For a regional government or its supporters to use Israel as an example of democracy is contemptible. They pay no attention to the racist rhetoric that comes out of the Knesset or the odious realities of life in the land between the Jordan River and the Mediterranean Sea, especially for the indigenous Palestinians.

Why should so-called Egyptian liberals propagate myths about Israeli democracy when even Israelis shatter them? Retired Major-General Shlomo Gazit said revealingly, “You have to understand that the military in Israel are first and foremost a trade union, they’re interested in their own survival.” Gazit, a protégé of Israel’s most famous general, Moshe Dayan, admitted that the country possesses no political system to match the influence of the generals. “We have an extremely weak political system that is incapable of standing as a counterweight to the military and that is not capable of coming up with alternatives that are not military alternatives,” he insisted.

Even though it has one of the best-equipped armies in the world, with nuclear and chemical arsenals to boot, Israel still cannot bring itself to accept one quarter of its population simply because they are not Jews. Hence, it passes laws almost weekly to exclude “the others” and ensure that the state’s “Jewishness” is preserved.

As an army of conquest formed in 1948 out of a number of terrorist gangs and militias, the so-called Israel Defence Forces became immersed in national politics to ensure the survival of the state.

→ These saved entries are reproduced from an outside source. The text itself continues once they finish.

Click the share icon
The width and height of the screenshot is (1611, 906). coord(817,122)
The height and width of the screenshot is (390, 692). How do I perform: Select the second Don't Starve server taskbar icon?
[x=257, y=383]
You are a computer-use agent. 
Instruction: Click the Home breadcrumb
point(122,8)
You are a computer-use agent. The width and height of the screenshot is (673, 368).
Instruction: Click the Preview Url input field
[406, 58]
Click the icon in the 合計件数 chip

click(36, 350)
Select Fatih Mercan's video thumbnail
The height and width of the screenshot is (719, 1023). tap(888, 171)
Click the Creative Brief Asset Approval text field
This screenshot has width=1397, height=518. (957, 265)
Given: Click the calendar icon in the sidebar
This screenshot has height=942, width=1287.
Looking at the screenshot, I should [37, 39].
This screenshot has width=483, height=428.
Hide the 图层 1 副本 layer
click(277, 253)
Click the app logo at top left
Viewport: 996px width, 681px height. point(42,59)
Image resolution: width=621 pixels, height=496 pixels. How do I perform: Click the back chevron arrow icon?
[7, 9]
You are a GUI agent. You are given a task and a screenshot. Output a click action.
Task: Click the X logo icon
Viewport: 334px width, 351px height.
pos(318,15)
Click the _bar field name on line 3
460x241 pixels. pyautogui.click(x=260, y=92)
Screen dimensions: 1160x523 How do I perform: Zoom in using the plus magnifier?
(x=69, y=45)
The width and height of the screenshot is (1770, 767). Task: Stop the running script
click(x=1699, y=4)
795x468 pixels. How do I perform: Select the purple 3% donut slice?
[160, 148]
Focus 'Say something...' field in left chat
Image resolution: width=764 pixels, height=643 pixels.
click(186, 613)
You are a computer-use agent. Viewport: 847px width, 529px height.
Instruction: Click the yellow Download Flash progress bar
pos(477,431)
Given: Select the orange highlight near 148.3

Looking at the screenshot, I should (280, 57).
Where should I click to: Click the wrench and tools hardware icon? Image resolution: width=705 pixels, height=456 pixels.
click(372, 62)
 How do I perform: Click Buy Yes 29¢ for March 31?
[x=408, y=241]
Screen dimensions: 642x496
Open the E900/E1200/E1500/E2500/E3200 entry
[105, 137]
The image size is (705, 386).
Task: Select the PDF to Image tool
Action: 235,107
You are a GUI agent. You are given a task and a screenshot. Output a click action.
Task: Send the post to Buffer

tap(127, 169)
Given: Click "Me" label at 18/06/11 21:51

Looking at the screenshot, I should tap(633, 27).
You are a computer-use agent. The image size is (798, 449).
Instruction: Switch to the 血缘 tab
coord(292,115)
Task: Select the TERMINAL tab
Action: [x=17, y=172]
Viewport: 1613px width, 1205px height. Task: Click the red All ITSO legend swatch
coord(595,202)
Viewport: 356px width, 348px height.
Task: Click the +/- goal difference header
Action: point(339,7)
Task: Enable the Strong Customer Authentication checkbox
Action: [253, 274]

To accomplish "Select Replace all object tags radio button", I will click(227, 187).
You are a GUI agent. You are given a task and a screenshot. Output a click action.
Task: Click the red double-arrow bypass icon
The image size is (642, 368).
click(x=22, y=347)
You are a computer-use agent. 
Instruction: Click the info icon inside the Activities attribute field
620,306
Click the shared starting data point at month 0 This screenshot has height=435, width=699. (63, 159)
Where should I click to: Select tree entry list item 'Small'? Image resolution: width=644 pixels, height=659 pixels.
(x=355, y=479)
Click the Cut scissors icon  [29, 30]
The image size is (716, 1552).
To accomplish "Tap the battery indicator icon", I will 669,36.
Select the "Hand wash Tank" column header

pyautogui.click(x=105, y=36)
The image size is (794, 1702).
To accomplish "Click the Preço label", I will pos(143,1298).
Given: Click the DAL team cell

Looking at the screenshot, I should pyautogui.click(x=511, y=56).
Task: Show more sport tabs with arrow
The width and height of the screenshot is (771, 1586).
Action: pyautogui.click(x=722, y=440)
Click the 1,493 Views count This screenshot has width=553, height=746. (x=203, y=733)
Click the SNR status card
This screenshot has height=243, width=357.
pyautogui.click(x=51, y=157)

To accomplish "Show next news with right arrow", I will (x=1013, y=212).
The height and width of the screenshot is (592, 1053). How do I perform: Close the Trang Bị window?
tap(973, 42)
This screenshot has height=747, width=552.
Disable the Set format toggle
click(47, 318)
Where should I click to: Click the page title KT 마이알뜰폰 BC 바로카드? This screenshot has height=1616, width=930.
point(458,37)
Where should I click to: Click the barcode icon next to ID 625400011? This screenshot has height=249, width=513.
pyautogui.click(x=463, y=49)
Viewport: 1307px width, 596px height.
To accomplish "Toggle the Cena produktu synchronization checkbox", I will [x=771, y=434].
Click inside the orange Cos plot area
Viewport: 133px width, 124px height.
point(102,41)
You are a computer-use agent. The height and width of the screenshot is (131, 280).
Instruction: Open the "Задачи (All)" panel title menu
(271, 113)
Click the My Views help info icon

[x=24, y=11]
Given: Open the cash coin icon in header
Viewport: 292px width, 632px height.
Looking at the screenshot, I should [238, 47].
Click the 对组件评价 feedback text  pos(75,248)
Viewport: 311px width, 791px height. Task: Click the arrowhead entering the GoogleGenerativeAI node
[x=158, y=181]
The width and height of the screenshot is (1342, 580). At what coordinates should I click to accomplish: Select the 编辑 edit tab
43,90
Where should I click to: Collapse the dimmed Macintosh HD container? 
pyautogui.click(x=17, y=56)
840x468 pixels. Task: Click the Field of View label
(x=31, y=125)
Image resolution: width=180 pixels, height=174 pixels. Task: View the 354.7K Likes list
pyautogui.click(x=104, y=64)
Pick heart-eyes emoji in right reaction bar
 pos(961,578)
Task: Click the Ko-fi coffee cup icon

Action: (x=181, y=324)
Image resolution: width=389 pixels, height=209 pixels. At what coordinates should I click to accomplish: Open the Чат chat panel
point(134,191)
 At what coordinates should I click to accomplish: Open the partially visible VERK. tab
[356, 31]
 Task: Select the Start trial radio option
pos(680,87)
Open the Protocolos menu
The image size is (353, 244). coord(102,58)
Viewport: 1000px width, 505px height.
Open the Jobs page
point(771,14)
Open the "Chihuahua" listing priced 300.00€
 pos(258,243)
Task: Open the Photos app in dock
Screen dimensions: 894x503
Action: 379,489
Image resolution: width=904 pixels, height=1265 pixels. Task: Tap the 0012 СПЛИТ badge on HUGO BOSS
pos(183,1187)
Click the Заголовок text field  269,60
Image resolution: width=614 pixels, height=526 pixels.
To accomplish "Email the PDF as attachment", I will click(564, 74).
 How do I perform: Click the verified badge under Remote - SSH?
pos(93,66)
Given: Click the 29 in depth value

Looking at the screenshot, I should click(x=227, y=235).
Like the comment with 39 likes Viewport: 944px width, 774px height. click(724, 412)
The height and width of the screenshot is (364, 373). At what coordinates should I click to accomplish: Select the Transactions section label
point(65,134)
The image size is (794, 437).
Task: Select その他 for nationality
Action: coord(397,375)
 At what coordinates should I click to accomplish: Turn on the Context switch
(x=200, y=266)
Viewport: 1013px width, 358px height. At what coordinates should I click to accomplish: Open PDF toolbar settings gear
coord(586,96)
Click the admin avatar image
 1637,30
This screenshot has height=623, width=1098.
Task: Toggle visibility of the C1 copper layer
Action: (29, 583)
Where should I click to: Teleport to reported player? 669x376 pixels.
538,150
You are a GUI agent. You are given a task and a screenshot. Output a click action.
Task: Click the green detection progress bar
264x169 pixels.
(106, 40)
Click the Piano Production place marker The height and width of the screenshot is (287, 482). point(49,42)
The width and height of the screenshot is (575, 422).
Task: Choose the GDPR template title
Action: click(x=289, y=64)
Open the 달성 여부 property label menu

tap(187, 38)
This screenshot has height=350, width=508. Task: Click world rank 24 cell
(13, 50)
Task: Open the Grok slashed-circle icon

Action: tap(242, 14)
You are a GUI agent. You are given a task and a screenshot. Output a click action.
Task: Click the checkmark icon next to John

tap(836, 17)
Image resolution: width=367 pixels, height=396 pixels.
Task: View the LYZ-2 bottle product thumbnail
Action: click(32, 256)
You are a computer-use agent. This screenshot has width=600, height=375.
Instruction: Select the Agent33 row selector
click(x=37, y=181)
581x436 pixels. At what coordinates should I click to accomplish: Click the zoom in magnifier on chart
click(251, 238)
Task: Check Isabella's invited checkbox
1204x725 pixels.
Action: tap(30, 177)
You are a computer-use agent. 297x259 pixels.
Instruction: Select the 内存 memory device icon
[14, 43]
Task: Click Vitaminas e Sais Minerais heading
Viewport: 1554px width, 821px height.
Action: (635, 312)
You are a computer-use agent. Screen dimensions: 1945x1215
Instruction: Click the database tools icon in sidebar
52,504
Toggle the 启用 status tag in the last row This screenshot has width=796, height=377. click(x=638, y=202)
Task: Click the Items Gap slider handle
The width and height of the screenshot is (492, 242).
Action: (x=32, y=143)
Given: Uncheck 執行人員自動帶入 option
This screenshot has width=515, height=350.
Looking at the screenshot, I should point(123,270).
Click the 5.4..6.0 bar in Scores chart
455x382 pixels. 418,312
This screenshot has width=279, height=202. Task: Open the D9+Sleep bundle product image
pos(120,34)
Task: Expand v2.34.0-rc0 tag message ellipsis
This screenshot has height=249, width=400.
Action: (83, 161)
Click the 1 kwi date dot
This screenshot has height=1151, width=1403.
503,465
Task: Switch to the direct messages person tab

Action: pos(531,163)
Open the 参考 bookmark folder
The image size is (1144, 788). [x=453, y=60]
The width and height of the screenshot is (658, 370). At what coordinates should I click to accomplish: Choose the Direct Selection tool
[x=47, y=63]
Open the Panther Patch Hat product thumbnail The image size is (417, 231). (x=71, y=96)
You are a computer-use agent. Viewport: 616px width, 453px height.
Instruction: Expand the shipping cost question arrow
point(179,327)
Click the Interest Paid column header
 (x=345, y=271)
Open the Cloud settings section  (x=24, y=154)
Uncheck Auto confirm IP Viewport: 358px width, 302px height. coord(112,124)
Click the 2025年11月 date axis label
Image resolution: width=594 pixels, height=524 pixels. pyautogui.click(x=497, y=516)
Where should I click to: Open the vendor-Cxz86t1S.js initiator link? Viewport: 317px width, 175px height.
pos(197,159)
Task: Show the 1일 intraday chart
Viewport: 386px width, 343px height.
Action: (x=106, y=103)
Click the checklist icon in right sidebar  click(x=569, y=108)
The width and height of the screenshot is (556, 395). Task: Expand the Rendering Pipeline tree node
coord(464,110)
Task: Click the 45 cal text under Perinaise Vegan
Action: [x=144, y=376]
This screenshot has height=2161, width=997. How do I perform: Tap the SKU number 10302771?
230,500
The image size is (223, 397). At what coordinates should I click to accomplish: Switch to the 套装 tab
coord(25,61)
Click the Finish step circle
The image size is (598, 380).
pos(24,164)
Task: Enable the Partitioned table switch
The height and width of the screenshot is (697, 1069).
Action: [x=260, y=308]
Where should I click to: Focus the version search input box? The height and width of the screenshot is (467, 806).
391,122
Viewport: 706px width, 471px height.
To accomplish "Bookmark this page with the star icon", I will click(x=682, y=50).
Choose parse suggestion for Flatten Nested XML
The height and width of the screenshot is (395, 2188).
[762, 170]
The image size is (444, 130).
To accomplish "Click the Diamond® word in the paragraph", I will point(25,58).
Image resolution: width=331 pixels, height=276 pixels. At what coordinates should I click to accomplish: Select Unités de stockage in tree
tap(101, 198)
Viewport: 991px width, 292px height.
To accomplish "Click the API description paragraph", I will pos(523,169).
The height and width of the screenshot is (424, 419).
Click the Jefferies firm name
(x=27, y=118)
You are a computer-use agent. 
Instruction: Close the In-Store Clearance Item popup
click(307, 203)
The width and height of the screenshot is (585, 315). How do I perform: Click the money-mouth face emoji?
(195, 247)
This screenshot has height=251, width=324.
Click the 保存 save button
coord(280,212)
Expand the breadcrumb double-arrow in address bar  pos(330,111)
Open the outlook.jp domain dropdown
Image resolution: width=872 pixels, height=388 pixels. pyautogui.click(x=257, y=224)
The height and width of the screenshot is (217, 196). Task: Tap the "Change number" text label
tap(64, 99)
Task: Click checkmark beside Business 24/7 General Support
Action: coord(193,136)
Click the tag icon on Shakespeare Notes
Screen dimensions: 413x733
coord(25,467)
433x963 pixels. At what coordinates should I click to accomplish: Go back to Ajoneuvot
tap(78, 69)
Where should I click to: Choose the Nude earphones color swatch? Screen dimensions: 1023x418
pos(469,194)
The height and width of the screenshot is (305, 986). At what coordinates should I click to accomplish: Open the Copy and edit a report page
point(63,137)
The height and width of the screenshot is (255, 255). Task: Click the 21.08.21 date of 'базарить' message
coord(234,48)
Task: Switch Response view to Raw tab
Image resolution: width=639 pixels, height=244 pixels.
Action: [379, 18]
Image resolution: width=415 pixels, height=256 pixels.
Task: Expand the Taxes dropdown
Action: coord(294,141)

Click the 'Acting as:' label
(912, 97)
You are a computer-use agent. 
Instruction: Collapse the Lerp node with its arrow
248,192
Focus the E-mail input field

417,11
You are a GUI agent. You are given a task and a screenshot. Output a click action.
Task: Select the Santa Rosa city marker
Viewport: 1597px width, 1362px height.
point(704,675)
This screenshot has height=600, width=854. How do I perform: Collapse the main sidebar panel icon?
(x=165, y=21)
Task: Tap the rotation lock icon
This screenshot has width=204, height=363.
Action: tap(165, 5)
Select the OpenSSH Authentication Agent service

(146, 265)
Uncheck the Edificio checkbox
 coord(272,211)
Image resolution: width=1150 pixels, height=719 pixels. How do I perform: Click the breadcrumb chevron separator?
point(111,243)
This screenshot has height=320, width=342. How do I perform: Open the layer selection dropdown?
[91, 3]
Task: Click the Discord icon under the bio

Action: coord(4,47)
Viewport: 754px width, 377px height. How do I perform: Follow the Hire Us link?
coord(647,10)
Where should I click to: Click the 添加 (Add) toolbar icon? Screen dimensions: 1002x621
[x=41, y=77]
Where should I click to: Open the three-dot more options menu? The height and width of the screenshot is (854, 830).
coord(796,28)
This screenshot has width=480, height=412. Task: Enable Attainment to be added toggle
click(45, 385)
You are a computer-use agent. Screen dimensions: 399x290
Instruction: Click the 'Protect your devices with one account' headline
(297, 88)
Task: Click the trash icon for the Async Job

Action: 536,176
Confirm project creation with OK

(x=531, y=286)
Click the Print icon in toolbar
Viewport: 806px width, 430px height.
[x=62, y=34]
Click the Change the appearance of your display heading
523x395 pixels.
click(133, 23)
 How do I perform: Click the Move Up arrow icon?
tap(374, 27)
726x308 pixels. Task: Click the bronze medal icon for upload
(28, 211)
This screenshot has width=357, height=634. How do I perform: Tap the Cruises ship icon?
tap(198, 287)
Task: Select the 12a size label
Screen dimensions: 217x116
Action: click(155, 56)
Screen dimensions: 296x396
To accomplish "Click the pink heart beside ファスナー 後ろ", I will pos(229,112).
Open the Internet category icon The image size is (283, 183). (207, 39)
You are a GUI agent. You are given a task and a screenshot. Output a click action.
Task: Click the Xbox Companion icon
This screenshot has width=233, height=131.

Since then it has influenced political trends (such as the settler movement), shaped internal policies, dominated the national budget and operated a large part of the economy.

However, even if Egyptian generals have adopted a similar degree of interference in their own country’s national politics, what need or justification can there be for this brand of “military democracy”? Egypt’s is neither an army of conquest nor occupation.

Incredibly, the same army which has grandiose aims to monopolise domestic as well as foreign policy-making claims rather pathetically that 31 Hamas members crossed into Egypt, overpowered the guards and military intelligence officers and seized control of the border in less than an hour. What’s more, the great Egyptian military claims that the Hamas men then crossed the Sinai Peninsula to the Suez Canal, overpowering soldiers and sailors on the way before fanning out across the various provinces where they controlled a number of prisons and freed 20,000 prisoners. No wonder the Israelis describe the Egyptian Army as a paper tiger, fit only for brutalising unarmed and defenceless civilians.

It is both disheartening and, indeed, appalling to see young children idolising this army’s senior officer, standing next to his photo with jackboots on their heads. A truly revolutionary army would never encourage or condone abuse of vulnerable civilians, young or old. After all, the role of the military is to serve and protect the people, not to enslave and dehumanise them. This is why in real democracies, like the United Kingdom, they are referred to as the armed services and their budget is allocated by the state. It is increased and reduced according to the state of the national economy. There is no secret or hidden military economy in a genuine democracy.

As such, unless and until civil society in both Israel and Egypt develop institutions capable of controlling their armies and ambitious generals, their claim to be model democracies will always ring hollow. Equally importantly, western voters must wake up to the reality of what their hard-earned taxes are funding through “aid” to the governments in Egypt and Israel. While one wages a war of attrition against its own people, the other perpetuates a conflict with the Palestinians to spread the myth of a permanent “security threat” in order to fleece western taxpayers. As Major-General Gazit said, his fellow officers are only interested in their own survival; democracy can wait.